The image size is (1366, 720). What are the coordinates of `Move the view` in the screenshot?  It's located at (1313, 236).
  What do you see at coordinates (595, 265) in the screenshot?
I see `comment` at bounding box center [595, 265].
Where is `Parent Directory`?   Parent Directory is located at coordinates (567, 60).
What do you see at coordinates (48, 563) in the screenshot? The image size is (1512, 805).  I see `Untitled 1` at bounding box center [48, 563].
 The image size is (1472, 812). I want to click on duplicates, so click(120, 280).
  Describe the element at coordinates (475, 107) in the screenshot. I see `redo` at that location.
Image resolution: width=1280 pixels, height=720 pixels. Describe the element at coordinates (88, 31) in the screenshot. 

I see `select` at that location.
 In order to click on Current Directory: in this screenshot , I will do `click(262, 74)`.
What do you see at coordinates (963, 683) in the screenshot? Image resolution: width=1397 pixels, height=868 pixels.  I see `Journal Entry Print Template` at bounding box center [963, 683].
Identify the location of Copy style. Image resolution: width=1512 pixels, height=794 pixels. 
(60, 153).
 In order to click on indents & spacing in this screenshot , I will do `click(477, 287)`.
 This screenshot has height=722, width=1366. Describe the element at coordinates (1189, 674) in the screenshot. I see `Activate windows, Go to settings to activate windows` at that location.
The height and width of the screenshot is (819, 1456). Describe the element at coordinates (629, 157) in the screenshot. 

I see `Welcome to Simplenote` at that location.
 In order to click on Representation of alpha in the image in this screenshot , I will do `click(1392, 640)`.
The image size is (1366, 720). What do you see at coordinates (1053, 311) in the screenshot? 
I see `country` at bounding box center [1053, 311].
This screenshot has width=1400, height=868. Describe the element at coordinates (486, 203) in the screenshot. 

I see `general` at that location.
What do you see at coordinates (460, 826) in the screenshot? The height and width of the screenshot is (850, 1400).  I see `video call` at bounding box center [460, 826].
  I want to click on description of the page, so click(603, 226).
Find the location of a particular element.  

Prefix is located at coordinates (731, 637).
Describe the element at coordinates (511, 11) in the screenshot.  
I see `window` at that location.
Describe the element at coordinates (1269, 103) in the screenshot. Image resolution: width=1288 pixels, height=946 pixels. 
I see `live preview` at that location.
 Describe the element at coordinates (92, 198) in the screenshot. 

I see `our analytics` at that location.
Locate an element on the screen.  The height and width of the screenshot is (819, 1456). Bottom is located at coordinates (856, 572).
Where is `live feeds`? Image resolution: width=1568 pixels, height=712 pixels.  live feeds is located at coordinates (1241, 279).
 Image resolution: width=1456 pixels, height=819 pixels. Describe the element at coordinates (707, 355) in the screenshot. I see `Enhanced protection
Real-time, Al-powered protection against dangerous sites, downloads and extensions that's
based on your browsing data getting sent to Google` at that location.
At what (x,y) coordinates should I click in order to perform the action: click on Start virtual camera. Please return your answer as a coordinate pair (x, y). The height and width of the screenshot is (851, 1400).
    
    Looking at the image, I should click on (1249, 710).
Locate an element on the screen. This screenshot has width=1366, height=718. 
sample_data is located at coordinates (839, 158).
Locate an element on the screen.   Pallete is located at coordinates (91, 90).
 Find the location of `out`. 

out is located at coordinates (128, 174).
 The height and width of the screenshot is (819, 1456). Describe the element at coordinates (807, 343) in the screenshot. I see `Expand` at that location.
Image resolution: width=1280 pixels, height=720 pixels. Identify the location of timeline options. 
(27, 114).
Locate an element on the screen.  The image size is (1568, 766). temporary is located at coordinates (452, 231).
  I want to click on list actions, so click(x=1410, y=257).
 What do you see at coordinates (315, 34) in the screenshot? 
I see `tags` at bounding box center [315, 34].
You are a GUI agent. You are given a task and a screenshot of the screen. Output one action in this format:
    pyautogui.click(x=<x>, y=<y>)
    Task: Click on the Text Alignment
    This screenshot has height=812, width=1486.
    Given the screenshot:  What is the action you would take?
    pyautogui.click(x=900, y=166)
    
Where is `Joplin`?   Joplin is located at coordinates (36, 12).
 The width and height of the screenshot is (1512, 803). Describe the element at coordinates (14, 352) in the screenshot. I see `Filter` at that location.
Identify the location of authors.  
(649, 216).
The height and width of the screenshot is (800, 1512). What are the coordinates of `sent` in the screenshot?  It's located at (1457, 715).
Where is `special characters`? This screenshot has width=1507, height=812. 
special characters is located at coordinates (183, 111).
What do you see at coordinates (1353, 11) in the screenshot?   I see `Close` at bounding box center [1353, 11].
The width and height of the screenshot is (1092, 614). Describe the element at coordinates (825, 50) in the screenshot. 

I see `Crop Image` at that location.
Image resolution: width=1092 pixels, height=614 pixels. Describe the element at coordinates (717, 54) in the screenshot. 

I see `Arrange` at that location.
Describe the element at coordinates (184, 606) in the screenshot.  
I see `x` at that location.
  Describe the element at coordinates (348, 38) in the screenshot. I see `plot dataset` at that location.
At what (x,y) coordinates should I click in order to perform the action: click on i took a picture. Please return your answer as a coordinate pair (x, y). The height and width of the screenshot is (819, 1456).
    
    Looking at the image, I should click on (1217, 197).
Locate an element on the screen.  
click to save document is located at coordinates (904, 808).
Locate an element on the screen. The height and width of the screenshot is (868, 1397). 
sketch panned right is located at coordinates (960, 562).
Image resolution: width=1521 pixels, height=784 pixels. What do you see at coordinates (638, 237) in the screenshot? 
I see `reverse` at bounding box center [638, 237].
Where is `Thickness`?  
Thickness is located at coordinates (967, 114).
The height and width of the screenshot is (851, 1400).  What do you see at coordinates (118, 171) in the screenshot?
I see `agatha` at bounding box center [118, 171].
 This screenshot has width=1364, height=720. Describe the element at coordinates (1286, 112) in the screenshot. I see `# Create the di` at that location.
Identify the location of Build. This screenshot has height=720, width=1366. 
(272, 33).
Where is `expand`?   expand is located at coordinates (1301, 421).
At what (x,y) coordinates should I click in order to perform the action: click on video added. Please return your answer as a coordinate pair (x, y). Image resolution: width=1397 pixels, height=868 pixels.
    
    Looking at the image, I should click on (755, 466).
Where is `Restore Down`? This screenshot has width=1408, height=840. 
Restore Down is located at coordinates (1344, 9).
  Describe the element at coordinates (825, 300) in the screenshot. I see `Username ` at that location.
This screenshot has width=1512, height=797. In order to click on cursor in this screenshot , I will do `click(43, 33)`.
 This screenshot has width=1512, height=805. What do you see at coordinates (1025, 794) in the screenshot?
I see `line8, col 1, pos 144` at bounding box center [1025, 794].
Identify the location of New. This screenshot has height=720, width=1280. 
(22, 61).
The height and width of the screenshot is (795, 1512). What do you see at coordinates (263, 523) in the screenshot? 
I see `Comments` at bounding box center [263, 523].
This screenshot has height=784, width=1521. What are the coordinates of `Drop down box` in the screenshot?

## Задание
Перенесите в нумерованный список строки записей от самой первой до строки с «In order to click on Current» включительно, пропустив пустые строки.

## Выполненное задание
1. The image size is (1366, 720). What are the coordinates of `Move the view` in the screenshot?  It's located at (1313, 236).
2.   What do you see at coordinates (595, 265) in the screenshot?
3. I see `comment` at bounding box center [595, 265].
4. Where is `Parent Directory`?   Parent Directory is located at coordinates (567, 60).
5. What do you see at coordinates (48, 563) in the screenshot? The image size is (1512, 805).  I see `Untitled 1` at bounding box center [48, 563].
6.  The image size is (1472, 812). I want to click on duplicates, so click(120, 280).
7.   Describe the element at coordinates (475, 107) in the screenshot. I see `redo` at that location.
8. Image resolution: width=1280 pixels, height=720 pixels. Describe the element at coordinates (88, 31) in the screenshot. 
9. I see `select` at that location.
10.  In order to click on Current Directory: in this screenshot , I will do `click(262, 74)`.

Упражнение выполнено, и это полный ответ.